(Task details)
Copy every record word for word. The images stay behind.

(Excerpted records)
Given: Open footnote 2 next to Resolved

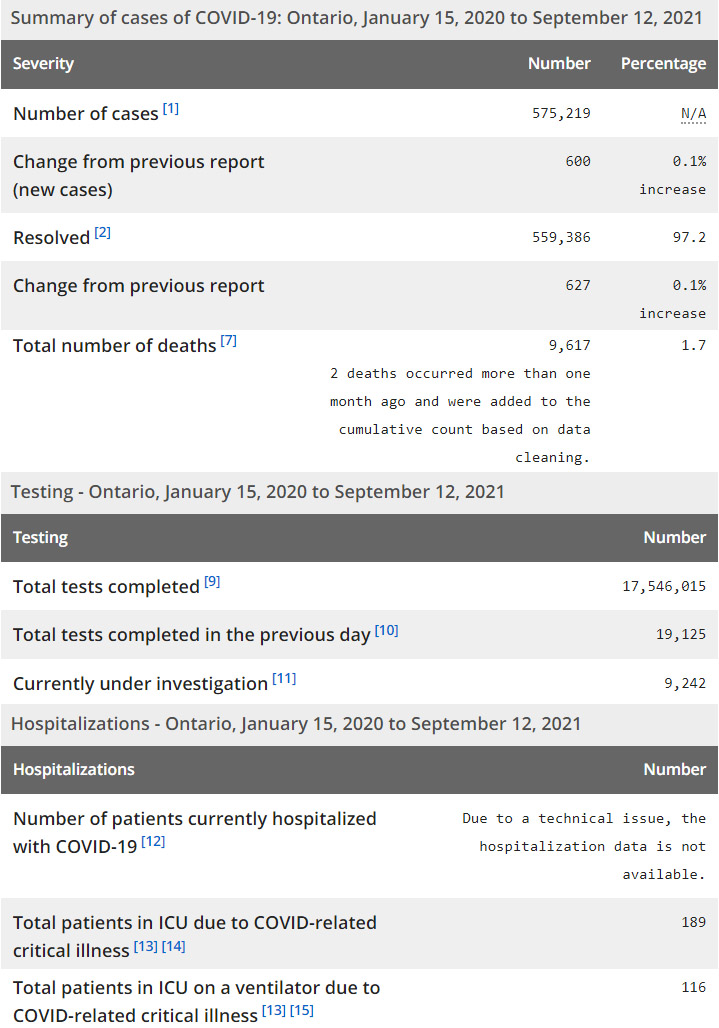Looking at the screenshot, I should [x=103, y=233].
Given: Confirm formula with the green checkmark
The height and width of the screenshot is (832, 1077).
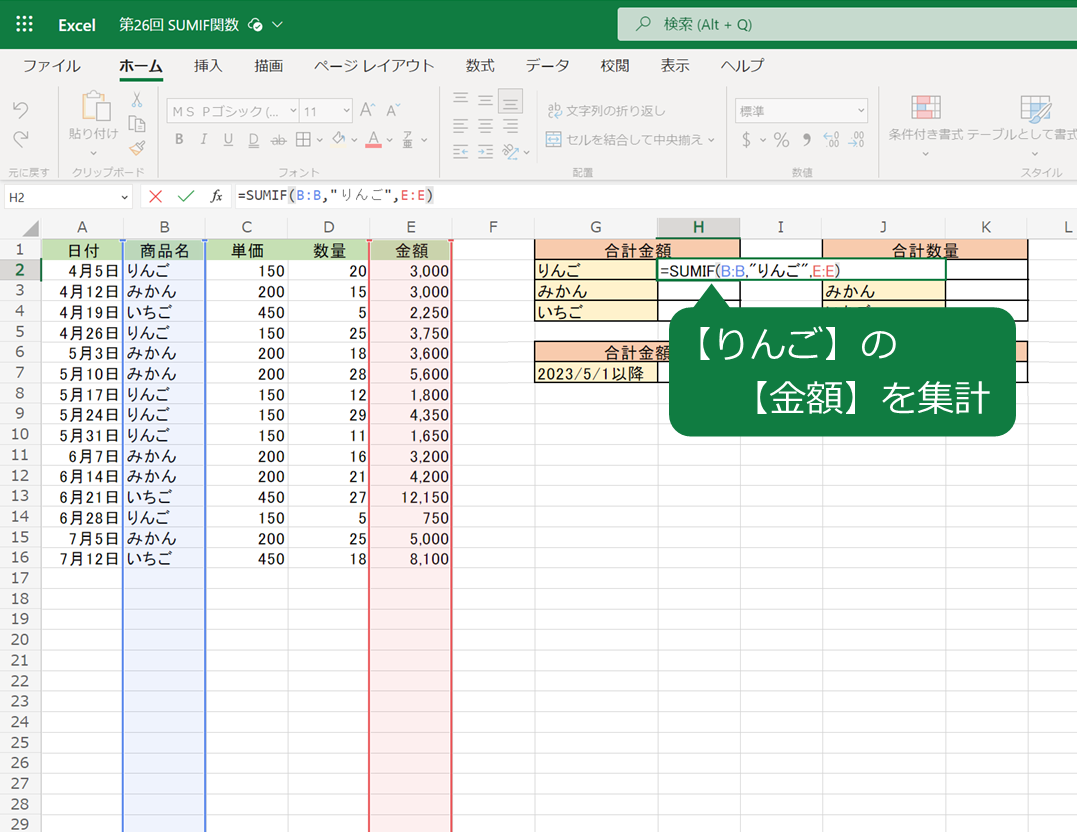Looking at the screenshot, I should [185, 196].
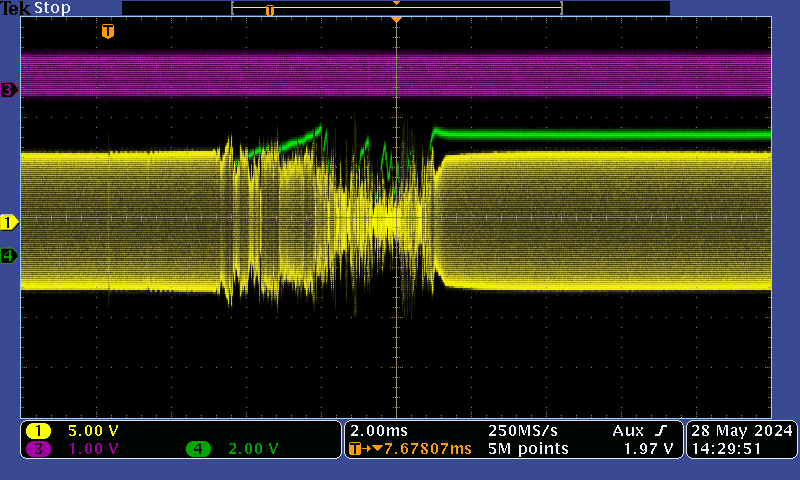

(Solution below)
Given: Open footnote 2 next to Resolved

Looking at the screenshot, I should [x=103, y=233].
Given: Confirm formula with the green checkmark
The height and width of the screenshot is (832, 1077).
Looking at the screenshot, I should [185, 196].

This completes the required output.